A religião deixa de ser um patrimônio sacerdotal hereditário com o cristianismo. Jesus é o propagador da distinção entre o Direito e a Religião, ele deixa registrado pelo princípio da oralidade a força do seu testemunho: "dai a Cesar o que é de Cesar e a Deus o que é de Deus". As palavras de Jesus levantaram outros vieses pela primeira vez na história da política onde Deus fora distinguido do Estado. Cesar como sumo pontífice era o chefe e principal órgão da religião romana, o guarda e o intérprete das crenças, que reunia em suas mãos o culto e o dogma. Ora, a ordem de dar a Cesar o que é dele (o governo político) e a Deus o que é dele (o campo religioso) trouxeram consequências irreversíveis para as relações do povo com o governo, pois o cristianismo não se ocupava dele. Jesus deixava o ensino de que o reino dele não era deste mundo e separava a lei e a justiça, visto que seus ensinamentos não era o de obedecer a Cesar, sim o de obedecer a Deus.

A religião que professava nada existir de comum entre o Direito e Religião, separa tudo quanto toda antiguidade fundira. O cristianismo acabara com os pritaneus, eliminara as divindades políadas. Coulanges diz que foram três séculos seguidos de separação, a nova religião vivia completamente fora da atividade do Estado. E provou indistintamente que pode viver sem a proteção do governo e muito bem lutar contra ele. Por isso cristãos eram caçados e condenados como ateus, isto é, contrários ao deus César e seus deuses.

A Religião teve um poder de organização inimaginável! Por um lado, o governo se libertava de regras severas da antiga religião. A política tornava-se independente e se regulava, apenas sob a autoridade da lei moral. Por outro lado, o Estado perdia parte do seu público, pois o cristianismo apregoava que o ser humano pertencia à sociedade apenas por uma parcela de sua personalidade que estava sujeita à sociedade pelos interesses materiais e pela presença corpórea. O cristianismo foi a fonte que brotou para a liberdade individual, pois uma vez liberta a alma, o difícil era realizável. O poder da liberdade apregoada pelo cristianismo, mostrou mais uma vez a força organizadora da religião cuja a liberdade tornara- se possível dentro da ordem social.

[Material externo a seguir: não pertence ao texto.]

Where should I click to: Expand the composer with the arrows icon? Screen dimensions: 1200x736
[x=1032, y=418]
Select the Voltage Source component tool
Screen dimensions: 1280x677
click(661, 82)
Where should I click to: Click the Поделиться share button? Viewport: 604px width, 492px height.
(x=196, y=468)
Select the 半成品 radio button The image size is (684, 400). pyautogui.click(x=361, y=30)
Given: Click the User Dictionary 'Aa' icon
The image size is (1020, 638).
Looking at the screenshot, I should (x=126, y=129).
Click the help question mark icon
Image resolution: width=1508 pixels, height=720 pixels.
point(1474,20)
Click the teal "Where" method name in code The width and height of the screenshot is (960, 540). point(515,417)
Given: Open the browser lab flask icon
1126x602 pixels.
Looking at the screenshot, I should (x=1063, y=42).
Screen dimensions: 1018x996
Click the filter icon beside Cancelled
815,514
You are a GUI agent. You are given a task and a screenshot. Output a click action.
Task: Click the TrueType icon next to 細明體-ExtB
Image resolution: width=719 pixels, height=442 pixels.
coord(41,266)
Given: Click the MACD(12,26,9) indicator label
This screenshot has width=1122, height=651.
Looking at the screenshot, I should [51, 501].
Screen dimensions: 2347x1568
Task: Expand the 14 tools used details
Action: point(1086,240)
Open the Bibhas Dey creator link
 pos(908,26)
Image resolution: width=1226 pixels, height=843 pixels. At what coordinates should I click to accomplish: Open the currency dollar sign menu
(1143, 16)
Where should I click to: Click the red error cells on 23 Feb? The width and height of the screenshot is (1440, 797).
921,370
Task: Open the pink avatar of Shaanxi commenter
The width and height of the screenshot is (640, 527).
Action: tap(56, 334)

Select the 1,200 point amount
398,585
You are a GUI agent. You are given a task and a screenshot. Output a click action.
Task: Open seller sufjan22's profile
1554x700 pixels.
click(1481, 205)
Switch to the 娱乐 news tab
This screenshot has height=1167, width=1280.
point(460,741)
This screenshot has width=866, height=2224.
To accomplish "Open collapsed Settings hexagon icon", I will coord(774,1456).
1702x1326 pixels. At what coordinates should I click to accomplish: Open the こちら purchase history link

O Direito enveredou por outros caminhos e mudou a sua natureza de devoto à Religião e recebedor de suas normas. A emancipação do Direito da Religião fez com que este buscasse as suas regras na natureza, na consciência humana, na moral, na concepção do justo que existe em cada ser humano. O Direito pôde desenvolver-se e reformar-se com liberdade para acompanhar a senda do progresso da moral que se curvava aos interesses e às necessidades sociais.

A emancipação do Direito da Religião não a isentou de criar suas regras. Ela continua criando o seu próprio direito religioso, que posteriormente tornará direito canônico que legisla sobre a vida religiosa cristã. O cristianismo não tinha a pretensão de regular o direito civil. Não vemos o cristianismo instituindo regras de propriedade, sucessão, processos e obrigações, pois ele se colocava fora do Direito profano e acima das coisas puramente terrenas.

A nova concepção do cristianismo influiu na história do Direito Romano que já trabalhara por libertar-se da Religião. A medida que o cristianismo conquistava a sociedade, os códigos romanos forjavam novas leis. A antiga constituição de regras de família era extinta, o pai perdia a autoridade sacerdotal e lhe era conferido somente a educação dos filhos. Assim, sucessivamente, o Direito foi gradativamente conquistando com a religião cristã, a sua autonomia.

Entretanto na Idade Média cristã teocrática, cristianismo e Direito voltam a se unir e se confundir em seus rituais religiosos e judiciários.